Por Manuel Hernández Villeta
Los empresarios, mujeres y hombres de capital e inversiones, son fundamentales en el momento de establecer un gobierno de unidad nacional con miras al desarrollo.
Es imposible poder lograr una marcha acelerada hacia el desarrollo si los empresarios se encuentran echados a un lado. En los pasados regímenes socialistas al empresario se le confiscaba y se le apartaba de todo, y el rol social lo cumplía el Estado representante de una clase coaligada; los obreros y campesinos.
Con el viejo comunismo en la sepultura, el capital tiene que ser parte del desarrollo de los pueblos. China lo ha comprendido y establece hoy el capitalismo de Estado, donde el sector privado participa de la economía, pero respetando las reglas de juego y las disposiciones gubernamentales.
En la República Dominicana el empresariado cuando se lanzan propuestas de un programa para el desarrollo nacional, es de los primeros que se ponen en fila, pero se olvidan de que el dinero debe servir a reducir los niveles de pobreza, y no solo ser destinado a la acumulación de riquezas.

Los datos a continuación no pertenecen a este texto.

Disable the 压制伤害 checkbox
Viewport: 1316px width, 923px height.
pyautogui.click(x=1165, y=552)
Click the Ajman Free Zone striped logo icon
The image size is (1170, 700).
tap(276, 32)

Tiene que darse un capitalismo más progresista en la República Dominicana, que comprenda que una piedra fundamental en el desarrollo de sus empresas es el trabajador. Una destruida clase obrera que languidece con salario mínimo que no le permite cubrir sus más perentorias necesidades.

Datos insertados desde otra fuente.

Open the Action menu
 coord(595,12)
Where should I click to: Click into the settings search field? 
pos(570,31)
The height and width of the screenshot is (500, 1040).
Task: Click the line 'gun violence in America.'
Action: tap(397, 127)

Si nos vamos a las estadísticas del Banco Central, la economía dominicana crece todos los años. No lo dudamos. Crece para los que tienen, y se aleja de los que nada poseen. No hay una justa distribución de las riquezas. Ni siquiera se da un paliativo para satisfacer necesidades de los más pobres.
Hoy, en un mundo sometido a un reordenamiento global, los empresarios tienen que ser parte de un programa nacional de desarrollo. Ellos deben ir no solo a exhibir buenos trajes y exquisitos perfumes, sino a dar su colaboración para mejorar los niveles de vida de la población, la cual se encuentra sumida en la desesperación.
Se comprometen de nuevo los empresarios a participar en una agenda compartida de unidad para el desarrollo nacional. Vamos a esperar que entreguen su ración a esa unidad nacional contra el hambre y la miseria. Si todo capital e inversión debe producir riquezas, también tiene que tener un compromiso social.